Objective a
Answer these questions using the passage on feeding the homeless in London below:
(i) About how many packets had Sharizah Hashim prepared for the homeless?
(ii) How many people are estimated to be sleeping rough in the city?
(iii) What job did Sharizah give up for her love of cooking?

This is London, where people are left to protest peacefully without being disturbed, where volunteers and volunteer groups promote their cause and give back to society.
We joined the volunteers to put take-away containers of rice, vegetable curry and omelette on the tables.
Sharizah Hashim, who runs the Malaysian eatery, Dapur, in nearby Holborn, had prepared about 140 packets to be distributed to the homeless.
She does this on every Saturday of the month with the help of her group of close-knit friends and never-ending supply of student volunteers.
That Saturday, even though it was the month of Ramadan, volunteers from the Malaysian student community here arrived to peel boxes of butternut squash, help in the kitchen and put the cooked food in containers, ready to be delivered to one of the popular sites for the homeless.
Judging by the line that kept growing longer, not to mention those loitering around the sidewalk, these were not enough.
But, not too far behind, another Muslim group, whose members are recognisable from their blue T-shirt that said “I am A Muslim — Ask Me Anything”, were already offloading food from the boots of their cars.
Like any other day, the homeless here will be fed, thanks to people like Sharizah and some Muslim and Christian charity groups.
The city here has an estimated 8,000 people sleeping rough and this number is increasing.
The majority of them are men aged between 26 and 55; some migrants from central and eastern European countries.
The rice with masak lemak and telur dadar that Sharizah and her team of volunteers had prepared would be a novelty to some, but nevertheless a welcome sight for their hungry tummies.
“It all started after coming back from Calais. I had always wanted to do something similar in London. Feeding the less fortunate in the capital.
“However, I didn’t know how to go about doing it,” said Sharizah, an accountant, who gave up her job for her love of cooking.
Calais, or rather the Jungle of Calais, was where thousands of immigrants from war-torn and troubled countries, like Syria, Afghanistan, Sudan and Eritrea, found temporary shelter.
It was also where a Malaysian husband-and-wife team, Sofinee and Jamalulail, set up their “Kitchen in Calais” to feed thousands of refugees.
Sharizah, some friends and I had gone there to do our bit, and that had inspired her to pursue her dream and feed the homeless here.
After much researching, Sharizah and her friends teamed up with Who is Hussain, sharing not only tables, but also a mission to help the less fortunate.

[Source data]
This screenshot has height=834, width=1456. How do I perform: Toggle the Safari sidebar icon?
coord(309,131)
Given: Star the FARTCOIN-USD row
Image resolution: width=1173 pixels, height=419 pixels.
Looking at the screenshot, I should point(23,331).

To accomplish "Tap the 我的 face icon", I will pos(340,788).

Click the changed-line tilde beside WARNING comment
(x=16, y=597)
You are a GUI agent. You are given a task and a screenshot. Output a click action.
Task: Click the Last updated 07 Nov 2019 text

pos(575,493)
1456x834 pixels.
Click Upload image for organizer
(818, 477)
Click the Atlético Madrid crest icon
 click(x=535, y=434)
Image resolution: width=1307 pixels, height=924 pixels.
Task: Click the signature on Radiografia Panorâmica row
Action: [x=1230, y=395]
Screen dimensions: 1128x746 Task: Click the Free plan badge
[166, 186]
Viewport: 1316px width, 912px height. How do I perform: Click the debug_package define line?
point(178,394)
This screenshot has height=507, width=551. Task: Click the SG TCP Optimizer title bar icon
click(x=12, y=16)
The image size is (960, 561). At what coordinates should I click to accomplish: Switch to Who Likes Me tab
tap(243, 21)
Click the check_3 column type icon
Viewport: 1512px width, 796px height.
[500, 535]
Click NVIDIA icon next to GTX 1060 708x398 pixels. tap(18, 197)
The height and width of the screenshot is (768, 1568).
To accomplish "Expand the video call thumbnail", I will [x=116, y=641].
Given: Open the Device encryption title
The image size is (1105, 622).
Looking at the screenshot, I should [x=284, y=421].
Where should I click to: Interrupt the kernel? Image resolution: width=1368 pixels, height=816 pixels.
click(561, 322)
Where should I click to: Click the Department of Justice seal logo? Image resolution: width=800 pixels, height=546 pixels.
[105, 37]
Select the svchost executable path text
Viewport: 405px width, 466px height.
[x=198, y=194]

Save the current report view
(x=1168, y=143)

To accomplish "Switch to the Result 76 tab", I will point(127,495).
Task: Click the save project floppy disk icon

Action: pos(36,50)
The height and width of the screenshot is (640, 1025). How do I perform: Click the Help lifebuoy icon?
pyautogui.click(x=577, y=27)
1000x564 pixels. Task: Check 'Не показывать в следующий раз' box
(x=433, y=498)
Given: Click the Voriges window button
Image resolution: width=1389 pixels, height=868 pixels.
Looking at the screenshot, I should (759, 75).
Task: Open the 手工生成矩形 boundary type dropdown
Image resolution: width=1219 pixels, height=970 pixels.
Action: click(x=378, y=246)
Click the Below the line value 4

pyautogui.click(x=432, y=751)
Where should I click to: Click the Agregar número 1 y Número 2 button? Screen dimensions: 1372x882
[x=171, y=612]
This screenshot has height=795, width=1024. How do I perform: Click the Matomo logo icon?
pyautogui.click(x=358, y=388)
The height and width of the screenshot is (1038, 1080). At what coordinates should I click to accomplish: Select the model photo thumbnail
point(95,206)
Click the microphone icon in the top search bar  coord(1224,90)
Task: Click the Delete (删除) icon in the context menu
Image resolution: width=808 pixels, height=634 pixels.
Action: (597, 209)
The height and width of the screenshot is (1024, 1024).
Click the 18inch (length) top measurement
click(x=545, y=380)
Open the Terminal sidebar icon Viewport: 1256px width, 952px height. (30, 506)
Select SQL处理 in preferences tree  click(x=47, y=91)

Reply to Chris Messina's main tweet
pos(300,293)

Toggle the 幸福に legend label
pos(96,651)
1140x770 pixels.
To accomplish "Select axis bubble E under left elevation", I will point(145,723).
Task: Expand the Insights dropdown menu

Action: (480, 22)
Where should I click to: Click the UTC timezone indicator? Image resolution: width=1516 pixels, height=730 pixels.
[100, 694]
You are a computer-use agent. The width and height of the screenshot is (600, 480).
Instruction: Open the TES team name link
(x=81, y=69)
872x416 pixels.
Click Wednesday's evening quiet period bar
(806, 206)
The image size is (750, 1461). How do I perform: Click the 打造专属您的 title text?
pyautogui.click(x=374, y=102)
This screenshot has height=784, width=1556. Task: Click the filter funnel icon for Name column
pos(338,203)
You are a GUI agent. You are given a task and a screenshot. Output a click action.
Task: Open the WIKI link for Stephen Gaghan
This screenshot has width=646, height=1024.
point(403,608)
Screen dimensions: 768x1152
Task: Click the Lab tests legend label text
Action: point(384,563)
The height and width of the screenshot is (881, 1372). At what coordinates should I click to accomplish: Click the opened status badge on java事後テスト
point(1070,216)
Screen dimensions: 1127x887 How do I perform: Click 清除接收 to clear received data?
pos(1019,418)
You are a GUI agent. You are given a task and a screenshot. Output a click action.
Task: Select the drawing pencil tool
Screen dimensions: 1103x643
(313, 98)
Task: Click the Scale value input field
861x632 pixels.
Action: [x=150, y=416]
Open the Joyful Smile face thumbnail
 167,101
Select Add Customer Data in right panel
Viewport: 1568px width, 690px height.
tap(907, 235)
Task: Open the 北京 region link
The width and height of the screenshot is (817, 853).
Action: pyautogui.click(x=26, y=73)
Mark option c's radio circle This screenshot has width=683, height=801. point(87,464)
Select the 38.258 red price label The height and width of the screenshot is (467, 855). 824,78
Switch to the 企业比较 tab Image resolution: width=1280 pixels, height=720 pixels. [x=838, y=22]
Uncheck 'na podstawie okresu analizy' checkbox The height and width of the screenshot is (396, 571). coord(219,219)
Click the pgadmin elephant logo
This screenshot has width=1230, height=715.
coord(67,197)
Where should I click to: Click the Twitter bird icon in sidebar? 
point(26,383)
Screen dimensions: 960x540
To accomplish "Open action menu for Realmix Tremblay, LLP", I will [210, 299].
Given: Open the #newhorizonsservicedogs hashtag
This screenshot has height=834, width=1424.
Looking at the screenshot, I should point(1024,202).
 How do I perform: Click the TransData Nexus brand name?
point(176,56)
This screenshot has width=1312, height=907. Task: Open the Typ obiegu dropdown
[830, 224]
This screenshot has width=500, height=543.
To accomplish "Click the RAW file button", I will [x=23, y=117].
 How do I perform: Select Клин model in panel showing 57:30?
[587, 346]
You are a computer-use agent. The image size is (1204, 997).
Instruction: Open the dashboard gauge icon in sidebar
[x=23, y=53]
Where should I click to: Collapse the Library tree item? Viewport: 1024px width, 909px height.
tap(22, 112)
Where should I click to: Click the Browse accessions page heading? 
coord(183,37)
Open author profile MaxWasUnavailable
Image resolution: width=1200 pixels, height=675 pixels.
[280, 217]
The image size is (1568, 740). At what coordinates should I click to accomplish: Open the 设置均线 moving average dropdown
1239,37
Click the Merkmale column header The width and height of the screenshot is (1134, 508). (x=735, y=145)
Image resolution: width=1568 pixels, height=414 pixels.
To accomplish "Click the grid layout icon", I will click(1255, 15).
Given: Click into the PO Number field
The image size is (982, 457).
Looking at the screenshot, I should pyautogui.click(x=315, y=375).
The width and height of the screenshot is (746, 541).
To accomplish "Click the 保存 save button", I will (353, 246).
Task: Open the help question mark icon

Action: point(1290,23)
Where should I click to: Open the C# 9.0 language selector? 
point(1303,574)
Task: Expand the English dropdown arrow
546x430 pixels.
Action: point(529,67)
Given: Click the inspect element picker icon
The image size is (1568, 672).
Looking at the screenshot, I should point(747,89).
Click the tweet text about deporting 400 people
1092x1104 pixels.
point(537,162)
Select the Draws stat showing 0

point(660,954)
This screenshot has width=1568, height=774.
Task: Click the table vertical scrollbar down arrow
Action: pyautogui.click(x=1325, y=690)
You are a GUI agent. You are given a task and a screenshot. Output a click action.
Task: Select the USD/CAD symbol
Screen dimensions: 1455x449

Objective b
From the records, return the lines starting with the line that contains "How do I perform: Click the TransData" and going on through the line that contains "will [x=23, y=117].", with both of those lines included and nothing altered.

Written answer a
(i) About 140
(ii) About 8,000
(iii) Accountant

Written answer b
 How do I perform: Click the TransData Nexus brand name?
point(176,56)
This screenshot has width=1312, height=907. Task: Open the Typ obiegu dropdown
[830, 224]
This screenshot has width=500, height=543.
To accomplish "Click the RAW file button", I will [x=23, y=117].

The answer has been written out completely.